● Provided text
>> START

I didn't actually hate this guy until he kneejerked the embassy deaths for political gain, but I am going to revel in his now inevitable defeat. Fuck off, Mitt Romney. By this time next year you won't even be invited on talk shows. As it should be. You are a living avatar for the worst American tendencies, and I hope your defeat heralds the collapse of Nixonland.
Newsflash. Obama's appeal to the French populace isn't a winner here. Might want to keep that under wraps.
 
And that's what he'll never understand. Absolutely no perspective about the struggles that other people face.

It reminds me of people I went to law school complaining that they would've gotten more scholarships "if only" they were a minority or gay or disabled... Fuck those kinds of people.

What race were they?
 
You hear that Hollywood?! Sarah Jessica you lazy skank, you. I know Sex and the City 2 did poorly, but that's no reason to mooch off Uncle Sam.
 
Well, I wrote a book that lays out my view for what has to happen in the country, and people who are fascinated by policy will read the book. We have a website that lays out white papers on a whole series of issues that I care about. I have to tell you, I don't think this will have a significant impact on my electability. I wish it did. I think our ads will have a much bigger impact. I think the debates will have a big impact....My dad used to say, "Being right early is not good in politics." And in a setting like this, a highly intellectual subject—discussion on a whole series of important topics typically doesn't win elections. And there are, there are, there are—for instance, this president won because of "hope and change."

>> END

● Material
>> START

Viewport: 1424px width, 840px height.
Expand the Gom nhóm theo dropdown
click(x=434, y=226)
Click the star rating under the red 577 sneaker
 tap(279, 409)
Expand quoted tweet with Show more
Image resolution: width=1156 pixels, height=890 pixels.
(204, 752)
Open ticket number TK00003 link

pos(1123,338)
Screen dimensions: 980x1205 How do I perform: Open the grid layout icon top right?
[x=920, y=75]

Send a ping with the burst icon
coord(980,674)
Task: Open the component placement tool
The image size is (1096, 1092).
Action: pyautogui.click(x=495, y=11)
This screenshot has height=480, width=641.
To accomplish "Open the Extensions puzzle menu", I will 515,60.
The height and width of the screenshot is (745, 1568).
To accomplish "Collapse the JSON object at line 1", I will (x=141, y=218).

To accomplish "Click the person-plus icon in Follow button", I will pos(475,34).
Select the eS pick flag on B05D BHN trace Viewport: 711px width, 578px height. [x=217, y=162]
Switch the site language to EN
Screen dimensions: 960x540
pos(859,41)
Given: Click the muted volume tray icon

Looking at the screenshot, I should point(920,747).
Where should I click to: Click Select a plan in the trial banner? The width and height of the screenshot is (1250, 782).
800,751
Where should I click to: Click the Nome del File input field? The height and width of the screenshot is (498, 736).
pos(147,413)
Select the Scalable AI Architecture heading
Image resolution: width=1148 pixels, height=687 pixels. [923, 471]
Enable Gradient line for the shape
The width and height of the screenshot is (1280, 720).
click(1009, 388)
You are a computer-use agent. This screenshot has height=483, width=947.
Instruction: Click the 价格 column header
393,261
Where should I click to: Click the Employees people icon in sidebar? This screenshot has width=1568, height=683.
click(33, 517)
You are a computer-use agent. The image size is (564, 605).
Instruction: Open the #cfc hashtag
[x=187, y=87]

>> END

● To be done
1. Reproduce the passage from the comments on Mitt Romney that begins at the words "It reminds me" and stops after the words "off Uncle Sam.".
2. In the comments on Mitt Romney, what saying does the last speaker attribute to his dad?

● Solutions for each task
1.
It reminds me of people I went to law school complaining that they would've gotten more scholarships "if only" they were a minority or gay or disabled... Fuck those kinds of people.

What race were they?
 
You hear that Hollywood?! Sarah Jessica you lazy skank, you. I know Sex and the City 2 did poorly, but that's no reason to mooch off Uncle Sam.

2. "Being right early is not good in politics."